The Corporation believes, depending upon future price movements and other factors, that its outstanding common shares may represent an attractive investment and a desirable use of a portion of its available funds.
Clairvest also announced today that, in connection with its NCIB, Clairvest has renewed its automatic share purchase plan (the “ASPP”) with a designated broker to allow for the purchase of its common shares under the NCIB, once effective, at times when Clairvest normally would not be active in the market due to applicable regulatory restrictions or internal trading black-out periods. Before the commencement of any internal trading black-out period, Clairvest may, but is not required to, instruct its designated broker to make purchases of Clairvest’s common shares under the NCIB during the ensuing black-out period in accordance with the terms of the ASPP. Such purchases will be determined by the broker in its sole discretion based on parameters established by Clairvest prior to commencement of the applicable black-out period in accordance with the terms of the ASPP and applicable TSX rules. Outside of these black-out periods, common shares will be purchasable by Clairvest at its discretion under its NCIB, once effective.
The ASPP will commence on the effective date of the NCIB and will terminate on the earliest of the date on which: (a) the maximum annual purchase limit under the NCIB has been reached; (b) the NCIB expires; or (c) Clairvest terminates the ASPP in accordance with its terms. The ASPP constitutes an “automatic securities purchase plan” under applicable Canadian securities laws.

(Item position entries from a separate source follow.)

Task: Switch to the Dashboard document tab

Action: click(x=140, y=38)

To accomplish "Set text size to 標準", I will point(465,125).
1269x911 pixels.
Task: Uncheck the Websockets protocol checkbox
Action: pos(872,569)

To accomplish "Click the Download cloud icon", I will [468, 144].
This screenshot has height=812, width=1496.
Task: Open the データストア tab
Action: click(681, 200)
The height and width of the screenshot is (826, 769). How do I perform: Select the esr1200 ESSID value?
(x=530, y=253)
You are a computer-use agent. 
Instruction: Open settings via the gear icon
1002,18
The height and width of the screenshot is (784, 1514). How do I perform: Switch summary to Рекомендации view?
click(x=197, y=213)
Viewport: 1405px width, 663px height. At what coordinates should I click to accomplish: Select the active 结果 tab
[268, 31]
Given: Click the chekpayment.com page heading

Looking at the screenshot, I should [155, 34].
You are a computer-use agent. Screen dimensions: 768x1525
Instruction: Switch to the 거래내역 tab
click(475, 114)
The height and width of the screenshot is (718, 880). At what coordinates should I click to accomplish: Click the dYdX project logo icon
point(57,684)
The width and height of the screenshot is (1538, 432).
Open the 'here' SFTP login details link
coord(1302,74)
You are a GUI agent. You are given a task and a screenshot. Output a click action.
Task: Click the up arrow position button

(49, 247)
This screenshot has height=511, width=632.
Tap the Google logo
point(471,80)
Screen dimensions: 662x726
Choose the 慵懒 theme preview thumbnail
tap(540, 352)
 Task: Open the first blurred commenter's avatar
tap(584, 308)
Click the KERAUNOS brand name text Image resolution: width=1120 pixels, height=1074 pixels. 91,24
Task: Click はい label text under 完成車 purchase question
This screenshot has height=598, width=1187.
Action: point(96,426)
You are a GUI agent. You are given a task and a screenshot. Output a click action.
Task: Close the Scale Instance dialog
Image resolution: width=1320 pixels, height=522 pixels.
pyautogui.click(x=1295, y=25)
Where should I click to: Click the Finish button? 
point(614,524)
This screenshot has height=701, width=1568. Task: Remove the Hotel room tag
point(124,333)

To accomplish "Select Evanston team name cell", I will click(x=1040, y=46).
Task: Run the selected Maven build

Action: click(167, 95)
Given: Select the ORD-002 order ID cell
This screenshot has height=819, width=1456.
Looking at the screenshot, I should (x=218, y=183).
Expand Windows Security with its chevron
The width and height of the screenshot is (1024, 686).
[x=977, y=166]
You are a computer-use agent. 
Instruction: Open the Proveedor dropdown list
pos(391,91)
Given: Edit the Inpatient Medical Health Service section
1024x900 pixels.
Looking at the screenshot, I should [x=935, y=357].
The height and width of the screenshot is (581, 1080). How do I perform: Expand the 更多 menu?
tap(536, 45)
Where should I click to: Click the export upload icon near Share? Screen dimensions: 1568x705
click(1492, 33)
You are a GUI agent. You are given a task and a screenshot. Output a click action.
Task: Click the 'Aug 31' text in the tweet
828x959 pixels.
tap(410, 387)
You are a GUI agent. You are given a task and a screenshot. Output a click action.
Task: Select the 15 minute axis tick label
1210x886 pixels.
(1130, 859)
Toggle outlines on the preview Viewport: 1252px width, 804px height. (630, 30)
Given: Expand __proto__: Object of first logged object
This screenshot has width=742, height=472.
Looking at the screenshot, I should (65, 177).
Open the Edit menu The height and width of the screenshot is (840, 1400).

Clairvest’s mission is to partner with entrepreneurs to help them build strategically significant businesses. Founded in 1987 by a group of successful Canadian entrepreneurs, Clairvest is a top performing private equity management firm with over CAD $2.5 billion of capital under management. Clairvest invests its own capital and that of third parties through the Clairvest Equity Partners limited partnerships in owner-led businesses. Under the current management team, Clairvest has initiated investments in 56 different platform companies and generated top quartile performance over an extended period.